*What the task requires*. Nothing should be left out. Transcribe the entries exactly as written.

Dataset entries:
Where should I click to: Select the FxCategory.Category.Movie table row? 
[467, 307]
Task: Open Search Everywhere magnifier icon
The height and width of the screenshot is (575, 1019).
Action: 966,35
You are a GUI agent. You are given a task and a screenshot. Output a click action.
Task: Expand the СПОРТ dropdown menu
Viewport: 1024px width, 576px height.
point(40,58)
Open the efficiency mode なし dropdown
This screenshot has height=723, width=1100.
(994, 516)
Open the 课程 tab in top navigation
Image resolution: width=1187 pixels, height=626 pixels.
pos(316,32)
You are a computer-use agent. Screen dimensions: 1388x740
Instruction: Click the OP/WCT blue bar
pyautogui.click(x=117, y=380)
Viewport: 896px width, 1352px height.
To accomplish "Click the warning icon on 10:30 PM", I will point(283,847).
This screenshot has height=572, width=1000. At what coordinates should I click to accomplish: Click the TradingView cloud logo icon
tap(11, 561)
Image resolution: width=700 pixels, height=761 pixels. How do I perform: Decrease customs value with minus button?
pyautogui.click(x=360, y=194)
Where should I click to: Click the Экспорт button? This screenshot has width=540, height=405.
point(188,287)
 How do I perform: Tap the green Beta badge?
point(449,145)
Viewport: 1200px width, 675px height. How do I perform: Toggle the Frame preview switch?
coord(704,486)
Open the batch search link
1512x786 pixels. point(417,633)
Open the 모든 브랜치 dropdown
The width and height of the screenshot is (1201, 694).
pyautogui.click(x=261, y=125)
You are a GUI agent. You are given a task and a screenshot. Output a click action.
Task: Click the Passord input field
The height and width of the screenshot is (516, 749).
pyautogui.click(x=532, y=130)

*Answer section*.
Where should I click to: Select the FxCategory.Category.Movie table row? 
[467, 307]
Task: Open Search Everywhere magnifier icon
The height and width of the screenshot is (575, 1019).
Action: 966,35
You are a GUI agent. You are given a task and a screenshot. Output a click action.
Task: Expand the СПОРТ dropdown menu
Viewport: 1024px width, 576px height.
point(40,58)
Open the efficiency mode なし dropdown
This screenshot has height=723, width=1100.
(994, 516)
Open the 课程 tab in top navigation
Image resolution: width=1187 pixels, height=626 pixels.
pos(316,32)
You are a computer-use agent. Screen dimensions: 1388x740
Instruction: Click the OP/WCT blue bar
pyautogui.click(x=117, y=380)
Viewport: 896px width, 1352px height.
To accomplish "Click the warning icon on 10:30 PM", I will point(283,847).
This screenshot has height=572, width=1000. At what coordinates should I click to accomplish: Click the TradingView cloud logo icon
tap(11, 561)
Image resolution: width=700 pixels, height=761 pixels. How do I perform: Decrease customs value with minus button?
pyautogui.click(x=360, y=194)
Where should I click to: Click the Экспорт button? This screenshot has width=540, height=405.
point(188,287)
 How do I perform: Tap the green Beta badge?
point(449,145)
Viewport: 1200px width, 675px height. How do I perform: Toggle the Frame preview switch?
coord(704,486)
Open the batch search link
1512x786 pixels. point(417,633)
Open the 모든 브랜치 dropdown
The width and height of the screenshot is (1201, 694).
pyautogui.click(x=261, y=125)
You are a GUI agent. You are given a task and a screenshot. Output a click action.
Task: Click the Passord input field
The height and width of the screenshot is (516, 749).
pyautogui.click(x=532, y=130)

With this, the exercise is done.